The value of this approach is straightforward: thoughtful tax‑loss harvesting turns market turbulence into a tangible benefit, improving after‑tax returns while keeping your portfolio aligned with its intended risk profile.
Use Tax Losses to Move Into Lower‑Expense ETFs
Periods of market stress often create opportunities to harvest tax losses, and those same moments may present opportunities for upgrading the underlying building blocks of your portfolio. When you sell a fund to realize a loss, you may be able to reinvest the proceeds in a similar—but not “substantially identical”—ETF with a lower expense ratio. This keeps your market exposure intact while reducing the ongoing cost of holding the position. (It is best to consult current IRS guidance and a tax adviser regarding wash sale rules and other tax considerations associated with tax-loss harvesting strategies.)

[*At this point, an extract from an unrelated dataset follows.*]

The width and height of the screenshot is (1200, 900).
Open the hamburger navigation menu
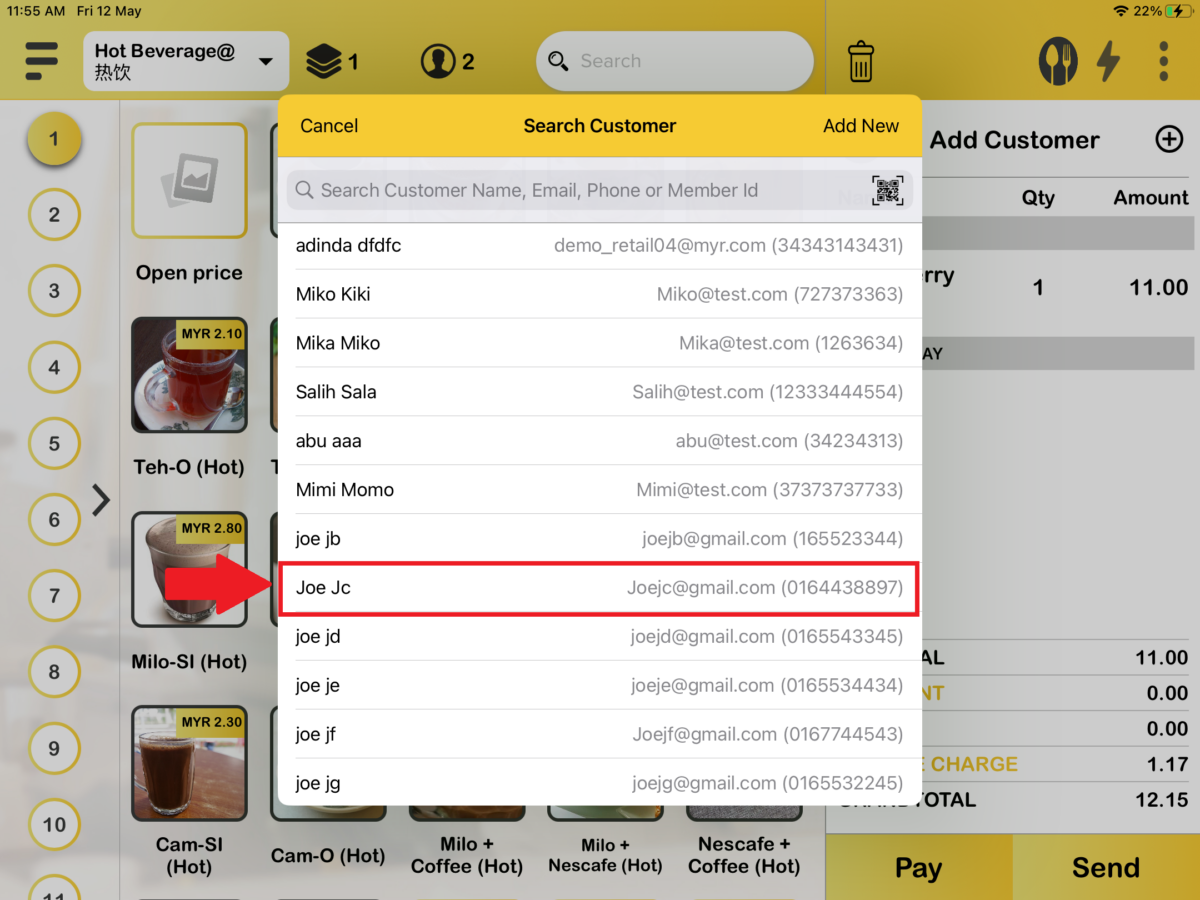41,60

The benefit of this approach may include lowering expenses, which is one of the few levers investors fully control—even small reductions compound meaningfully over time. Using tax‑loss harvesting as a chance to swap into lower‑cost ETFs can turn a short‑term setback into a long‑term advantage, and may help improve tax efficiency and reduce portfolio costs while maintaining similar market exposure consistent with an investor’s overall investment strategy and risk tolerance.
Stay disciplined with contributions and withdrawals
Periods of market stress are an ideal time to revisit how consistently you’re adding to (or drawing from) your portfolio. For savers, maintaining regular contributions—especially through automated deposits—turns volatility into a potential advantage by buying more shares when prices are lower. For retirees or anyone taking withdrawals, stress periods are a cue to review your spending rate and ensure you’re not pulling too much from a declining market.
Steady contribution and withdrawal habits help smooth the impact of volatility, reduce the temptation to time the market, and keep your long‑term plan intact when conditions are most unsettled.
None of these steps are meant to replace personalized financial advice tailored to your specific goals, time horizon, or risk tolerance. Market volatility can be a useful reminder to revisit your broader financial plan. For many investors, working with a qualified financial adviser may be the best way to determine whether these strategies make sense within the context of their individual circumstances.